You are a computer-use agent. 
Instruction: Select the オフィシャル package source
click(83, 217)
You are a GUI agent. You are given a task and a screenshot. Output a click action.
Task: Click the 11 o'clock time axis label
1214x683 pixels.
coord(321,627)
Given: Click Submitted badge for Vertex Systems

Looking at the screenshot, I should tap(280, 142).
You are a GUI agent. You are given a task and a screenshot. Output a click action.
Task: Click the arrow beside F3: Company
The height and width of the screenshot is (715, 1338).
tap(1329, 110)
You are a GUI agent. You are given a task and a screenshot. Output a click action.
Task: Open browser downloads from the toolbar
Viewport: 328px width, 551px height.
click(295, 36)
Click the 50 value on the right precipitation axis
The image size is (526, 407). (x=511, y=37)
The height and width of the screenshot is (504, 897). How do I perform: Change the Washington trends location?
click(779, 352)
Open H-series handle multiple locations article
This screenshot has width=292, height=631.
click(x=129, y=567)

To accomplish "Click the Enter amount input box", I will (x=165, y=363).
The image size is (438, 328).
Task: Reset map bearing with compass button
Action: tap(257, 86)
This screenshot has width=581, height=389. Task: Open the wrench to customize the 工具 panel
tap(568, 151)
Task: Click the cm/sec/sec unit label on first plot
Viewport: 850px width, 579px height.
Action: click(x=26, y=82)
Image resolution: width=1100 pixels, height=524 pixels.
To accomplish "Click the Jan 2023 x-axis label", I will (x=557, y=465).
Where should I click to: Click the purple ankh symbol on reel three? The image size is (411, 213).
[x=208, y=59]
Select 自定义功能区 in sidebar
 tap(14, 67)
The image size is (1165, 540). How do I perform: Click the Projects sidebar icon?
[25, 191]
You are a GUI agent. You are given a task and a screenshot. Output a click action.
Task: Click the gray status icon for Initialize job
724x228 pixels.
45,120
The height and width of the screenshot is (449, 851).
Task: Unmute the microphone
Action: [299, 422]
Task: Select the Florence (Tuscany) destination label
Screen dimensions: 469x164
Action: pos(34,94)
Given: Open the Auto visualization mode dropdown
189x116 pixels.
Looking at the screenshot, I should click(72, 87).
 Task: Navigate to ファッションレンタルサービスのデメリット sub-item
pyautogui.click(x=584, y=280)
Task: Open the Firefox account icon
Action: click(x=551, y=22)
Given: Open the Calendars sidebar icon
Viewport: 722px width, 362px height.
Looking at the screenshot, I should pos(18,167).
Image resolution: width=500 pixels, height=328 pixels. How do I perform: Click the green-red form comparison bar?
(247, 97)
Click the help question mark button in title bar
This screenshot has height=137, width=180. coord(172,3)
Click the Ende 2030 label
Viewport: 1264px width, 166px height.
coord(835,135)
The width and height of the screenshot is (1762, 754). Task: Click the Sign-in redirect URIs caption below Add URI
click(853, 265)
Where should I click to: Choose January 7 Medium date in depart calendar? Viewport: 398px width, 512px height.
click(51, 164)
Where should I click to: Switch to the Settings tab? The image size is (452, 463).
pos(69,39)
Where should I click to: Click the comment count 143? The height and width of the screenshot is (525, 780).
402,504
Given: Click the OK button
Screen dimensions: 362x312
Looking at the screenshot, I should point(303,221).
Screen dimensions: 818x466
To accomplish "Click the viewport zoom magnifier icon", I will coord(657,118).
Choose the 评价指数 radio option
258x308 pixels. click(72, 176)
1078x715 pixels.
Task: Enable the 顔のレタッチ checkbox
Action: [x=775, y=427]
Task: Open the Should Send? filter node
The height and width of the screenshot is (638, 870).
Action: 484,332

###

Exercise description:
Every record shown above should appear again in your answer, unchanged.

Task response:
You are a computer-use agent. 
Instruction: Select the オフィシャル package source
click(83, 217)
You are a GUI agent. You are given a task and a screenshot. Output a click action.
Task: Click the 11 o'clock time axis label
1214x683 pixels.
coord(321,627)
Given: Click Submitted badge for Vertex Systems

Looking at the screenshot, I should tap(280, 142).
You are a GUI agent. You are given a task and a screenshot. Output a click action.
Task: Click the arrow beside F3: Company
The height and width of the screenshot is (715, 1338).
tap(1329, 110)
You are a GUI agent. You are given a task and a screenshot. Output a click action.
Task: Open browser downloads from the toolbar
Viewport: 328px width, 551px height.
click(295, 36)
Click the 50 value on the right precipitation axis
The image size is (526, 407). (x=511, y=37)
The height and width of the screenshot is (504, 897). How do I perform: Change the Washington trends location?
click(779, 352)
Open H-series handle multiple locations article
This screenshot has width=292, height=631.
click(x=129, y=567)

To accomplish "Click the Enter amount input box", I will (x=165, y=363).
The image size is (438, 328).
Task: Reset map bearing with compass button
Action: tap(257, 86)
This screenshot has width=581, height=389. Task: Open the wrench to customize the 工具 panel
tap(568, 151)
Task: Click the cm/sec/sec unit label on first plot
Viewport: 850px width, 579px height.
Action: click(x=26, y=82)
Image resolution: width=1100 pixels, height=524 pixels.
To accomplish "Click the Jan 2023 x-axis label", I will (x=557, y=465).
Where should I click to: Click the purple ankh symbol on reel three? The image size is (411, 213).
[x=208, y=59]
Select 自定义功能区 in sidebar
 tap(14, 67)
The image size is (1165, 540). How do I perform: Click the Projects sidebar icon?
[25, 191]
You are a GUI agent. You are given a task and a screenshot. Output a click action.
Task: Click the gray status icon for Initialize job
724x228 pixels.
45,120
The height and width of the screenshot is (449, 851).
Task: Unmute the microphone
Action: [299, 422]
Task: Select the Florence (Tuscany) destination label
Screen dimensions: 469x164
Action: pos(34,94)
Given: Open the Auto visualization mode dropdown
189x116 pixels.
Looking at the screenshot, I should click(72, 87).
 Task: Navigate to ファッションレンタルサービスのデメリット sub-item
pyautogui.click(x=584, y=280)
Task: Open the Firefox account icon
Action: click(x=551, y=22)
Given: Open the Calendars sidebar icon
Viewport: 722px width, 362px height.
Looking at the screenshot, I should pos(18,167).
Image resolution: width=500 pixels, height=328 pixels. How do I perform: Click the green-red form comparison bar?
(247, 97)
Click the help question mark button in title bar
This screenshot has height=137, width=180. coord(172,3)
Click the Ende 2030 label
Viewport: 1264px width, 166px height.
coord(835,135)
The width and height of the screenshot is (1762, 754). Task: Click the Sign-in redirect URIs caption below Add URI
click(853, 265)
Where should I click to: Choose January 7 Medium date in depart calendar? Viewport: 398px width, 512px height.
click(51, 164)
Where should I click to: Switch to the Settings tab? The image size is (452, 463).
pos(69,39)
Where should I click to: Click the comment count 143? The height and width of the screenshot is (525, 780).
402,504
Given: Click the OK button
Screen dimensions: 362x312
Looking at the screenshot, I should point(303,221).
Screen dimensions: 818x466
To accomplish "Click the viewport zoom magnifier icon", I will coord(657,118).
Choose the 评价指数 radio option
258x308 pixels. click(72, 176)
1078x715 pixels.
Task: Enable the 顔のレタッチ checkbox
Action: [x=775, y=427]
Task: Open the Should Send? filter node
The height and width of the screenshot is (638, 870).
Action: 484,332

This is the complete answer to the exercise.